*Problem details*:
From the line with "Task: Toggle Standardwert checkbox in row 6" through the last line of the records below, both ends included, transcribe only those lines, exactly, and omit the pictures.

◇ ◇ ◇ ◇ ◇ ◇ ◇

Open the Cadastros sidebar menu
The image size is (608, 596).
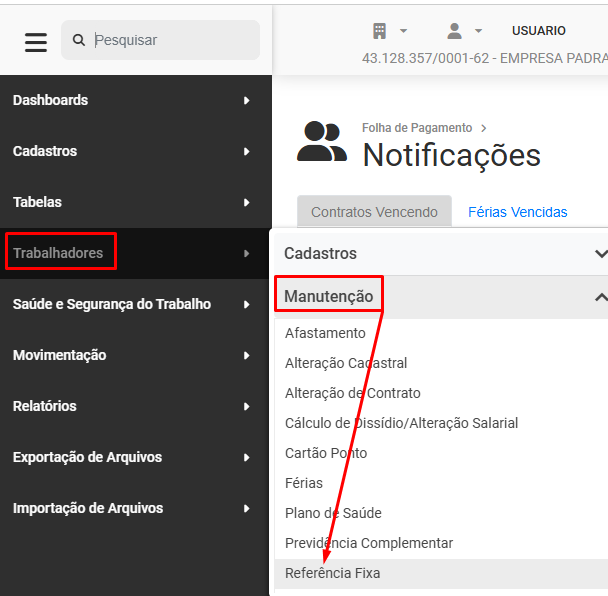click(x=45, y=151)
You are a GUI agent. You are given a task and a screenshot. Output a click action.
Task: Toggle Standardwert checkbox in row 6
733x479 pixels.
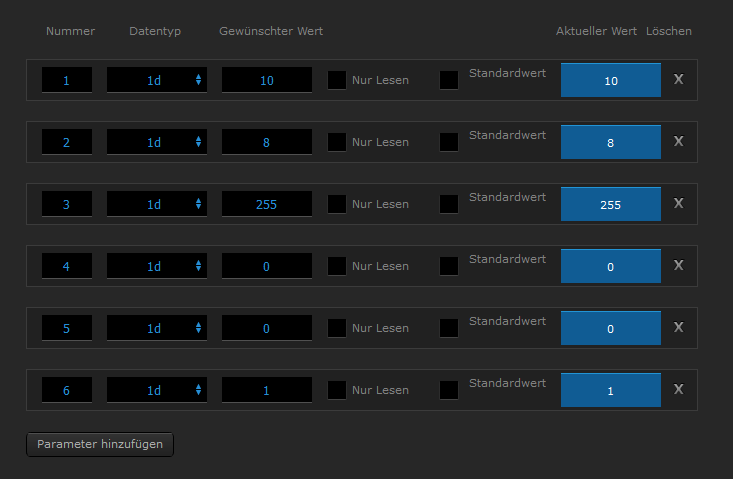click(x=449, y=390)
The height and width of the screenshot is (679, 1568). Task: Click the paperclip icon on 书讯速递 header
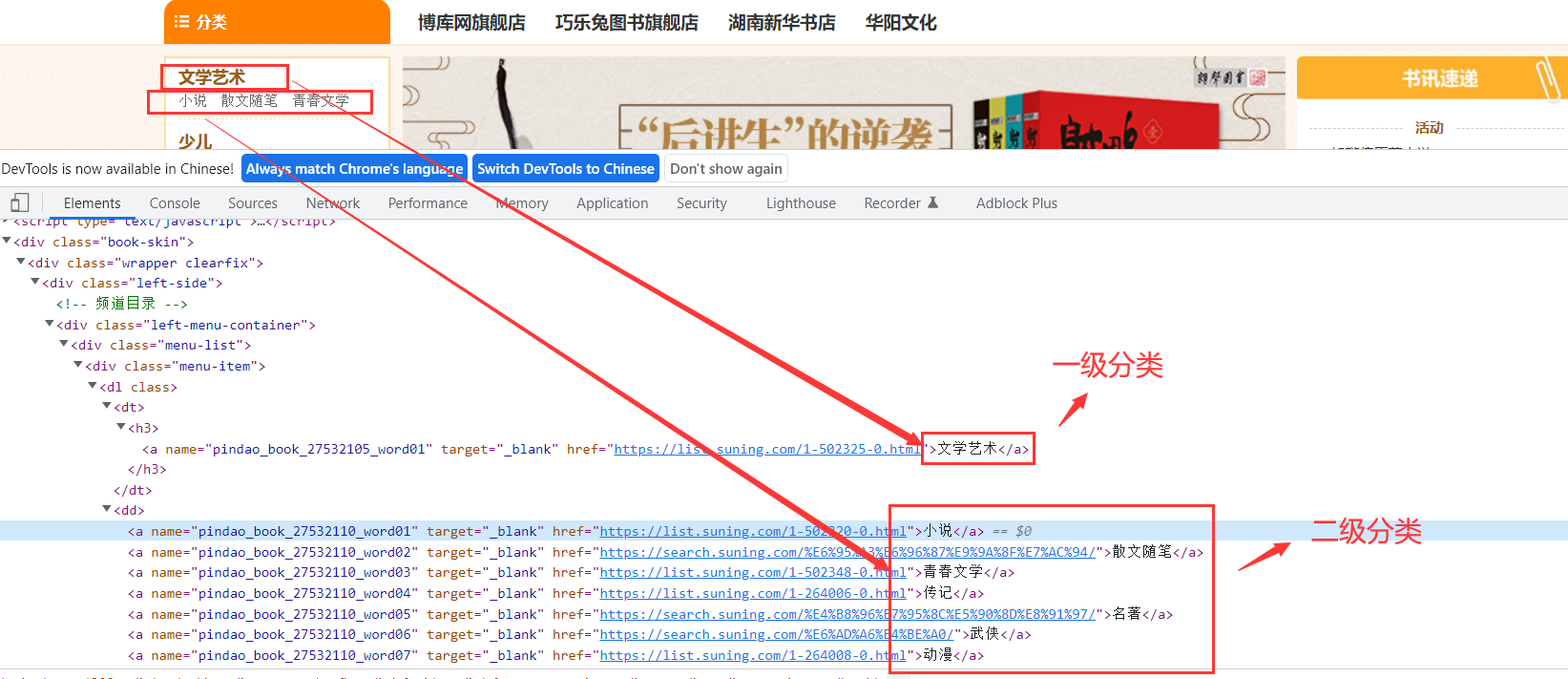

◇ ◇ ◇ ◇ ◇ ◇ ◇

*Result*:
Task: Toggle Standardwert checkbox in row 6
733x479 pixels.
click(x=449, y=390)
The height and width of the screenshot is (679, 1568). Task: Click the paperclip icon on 书讯速递 header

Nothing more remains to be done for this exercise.